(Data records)

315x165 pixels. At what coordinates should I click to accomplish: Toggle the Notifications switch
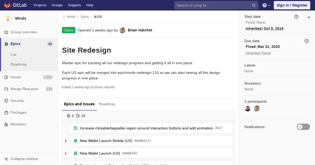click(x=303, y=127)
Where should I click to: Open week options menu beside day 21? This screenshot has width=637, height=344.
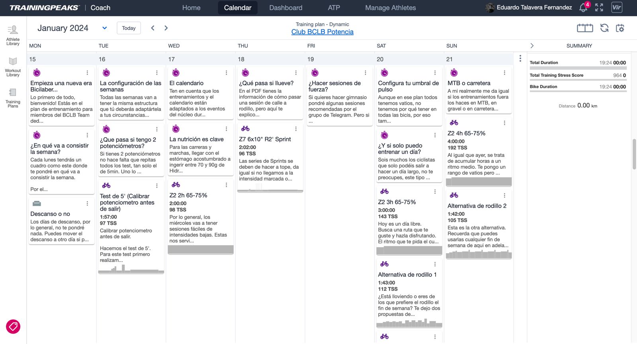click(520, 59)
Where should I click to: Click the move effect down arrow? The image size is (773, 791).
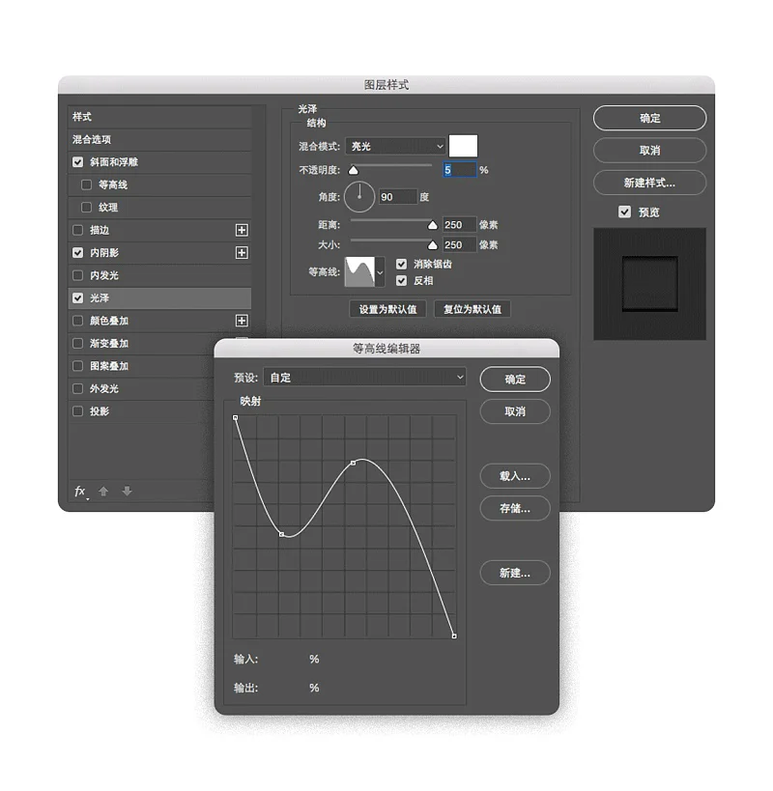pos(127,492)
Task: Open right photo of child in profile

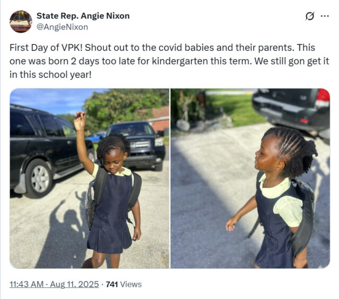Action: 251,178
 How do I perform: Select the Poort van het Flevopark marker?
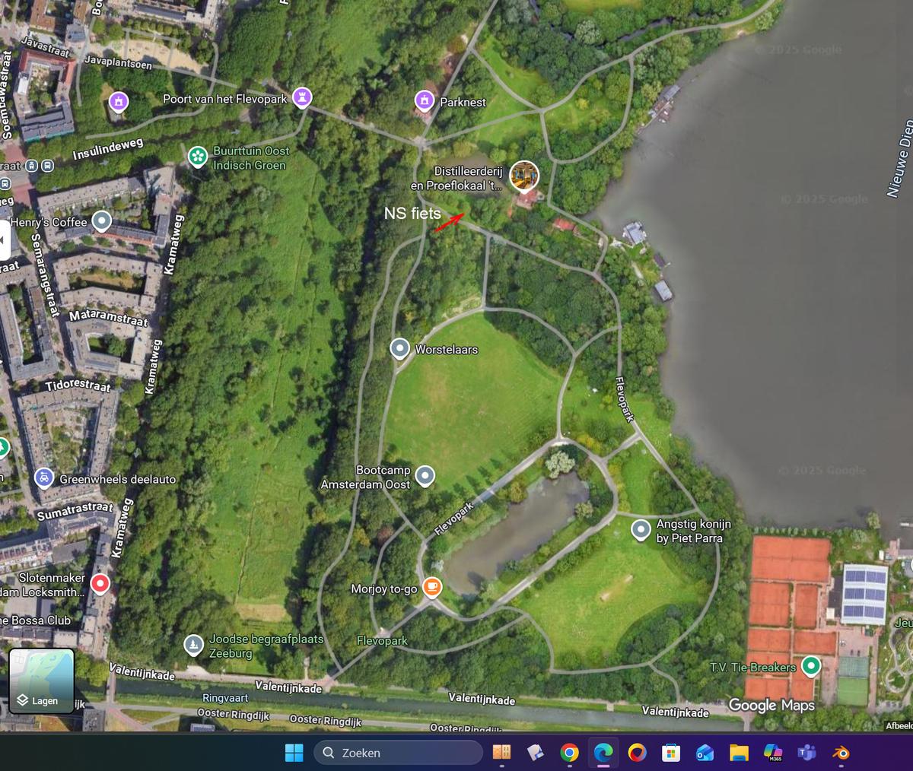(302, 97)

▸ **Work item**
Quote exactly, and nothing besides, the lines from the one with "Where should I click to: Click" through the end of the records above; include both ends and omit the pictures.

▸ **Expected answer**
Where should I click to: Click the move effect down arrow? The image size is (773, 791).
pos(127,492)
Task: Open right photo of child in profile

Action: 251,178
 How do I perform: Select the Poort van het Flevopark marker?
(302, 97)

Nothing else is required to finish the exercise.